= Beginning of Section =

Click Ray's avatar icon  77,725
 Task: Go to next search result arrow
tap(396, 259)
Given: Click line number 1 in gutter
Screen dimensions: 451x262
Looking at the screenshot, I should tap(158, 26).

= End of Section =

» **The task**: Up to and including the last line of the records above, print exactly every line from the one that contains "Task: Go to next search result arrow" onward.

» **Answer to this problem**:
 Task: Go to next search result arrow
tap(396, 259)
Given: Click line number 1 in gutter
Screen dimensions: 451x262
Looking at the screenshot, I should tap(158, 26).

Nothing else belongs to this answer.